So what do you do? Hedging a change in those trends at the moment would seem foolish.

About stocks, last night watched some US financial video, perhaps CNBC.. bankster guy saying low rates on savings, what else you going to do [other than buy stocks]? To my surprise the young woman back in the studio said she gets scared when people say that, everyone doing the same, and "shouldn't we be asking if there's something else to it." Another video thereafter saying shorters been badly hurt by prolonged reflation, and bears are scared now, few about willing to go against this market. If not shorting it, another option for houses is not to be a latecomer top end of peak buyer, just before a crash.

When the change happens, market changes, may occur suddenly, and house sellers stuck with no buyers. Remember Phil Spencer admittting as much on 2006/07 Tonight Show, "Interest rates doubled in a a couple of weeks, so the crash effectively happened in a couple of weeks too." Buyers fell away, and the buyers who remained, found sellers willing to accept a lot less, bringing down other owners house prices with it. Buyers can also fall away without interest rate rises now, eg full taper.

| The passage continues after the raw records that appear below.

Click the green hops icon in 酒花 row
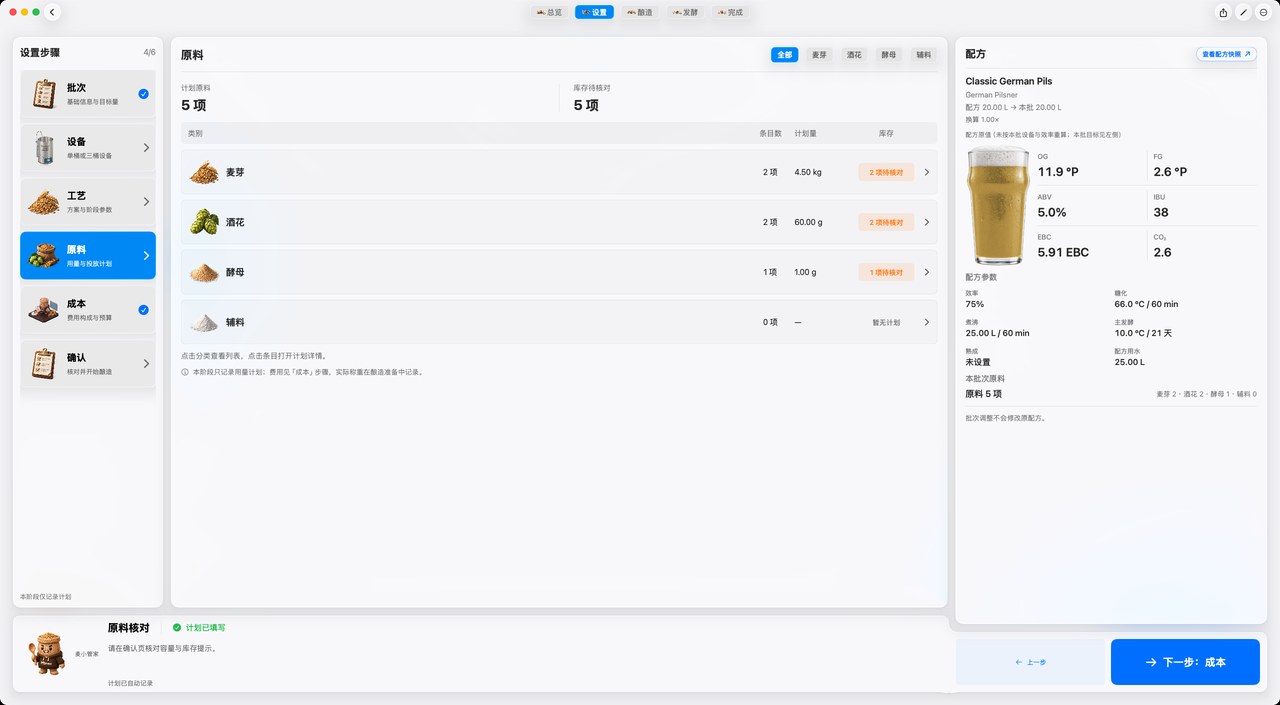Image resolution: width=1280 pixels, height=705 pixels. point(204,222)
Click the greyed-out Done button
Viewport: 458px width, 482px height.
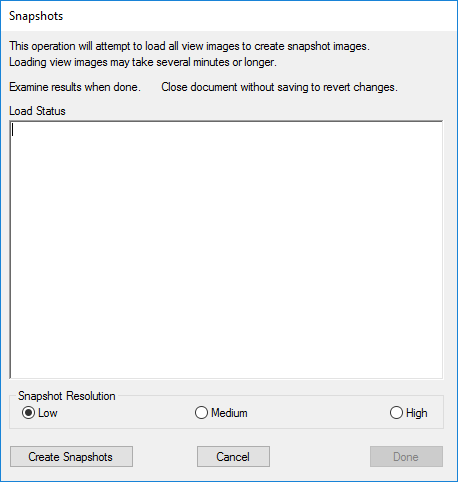tap(406, 457)
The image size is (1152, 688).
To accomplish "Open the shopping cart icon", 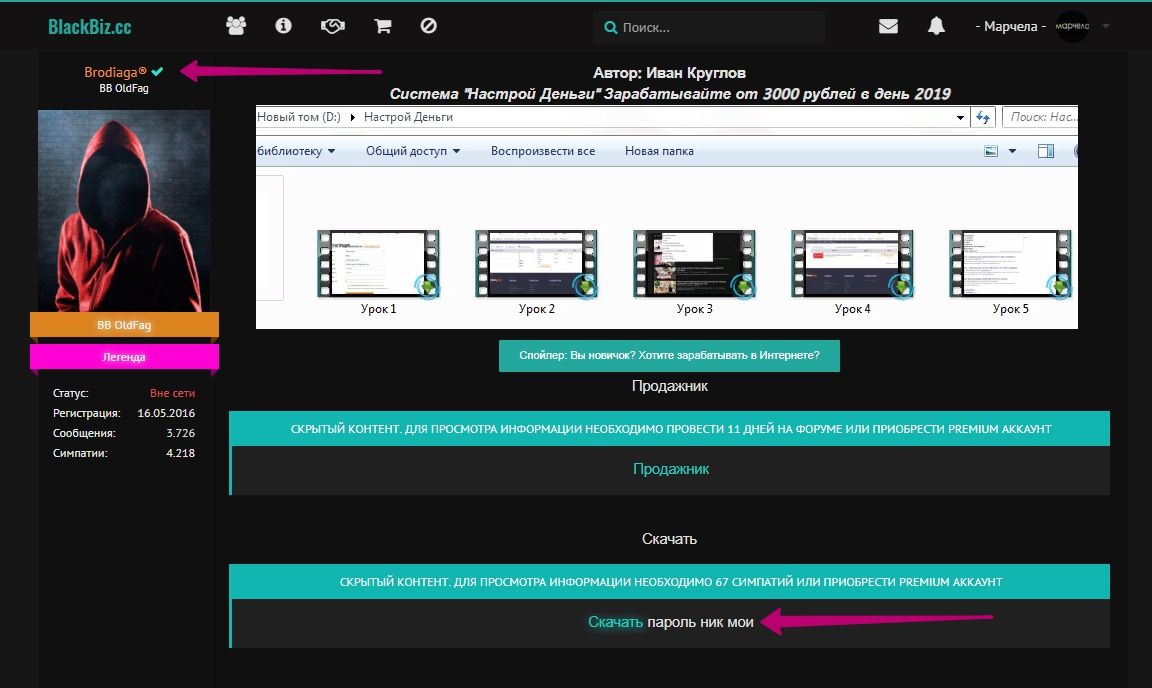I will [382, 27].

I'd like to argue the wage inflation, but just so happens two people I know got bumper payrises recently, dammit. Although their incomes still goes nowhere against house prices, unless they stretch for a 2 bed terrace house with no parking, and would probably then never have any money to ever trade up, and just barely enough to live a life when mortgage rates go up, when in top flight careers.

Awful story of that Chinese regional television small-star/news presenter (or something) woman thrown off a bridge to her death a couple of days ago, Daily Mail showing pics too of her body down below. Muggers disappointed she only had equivilent of 50p in her handbag.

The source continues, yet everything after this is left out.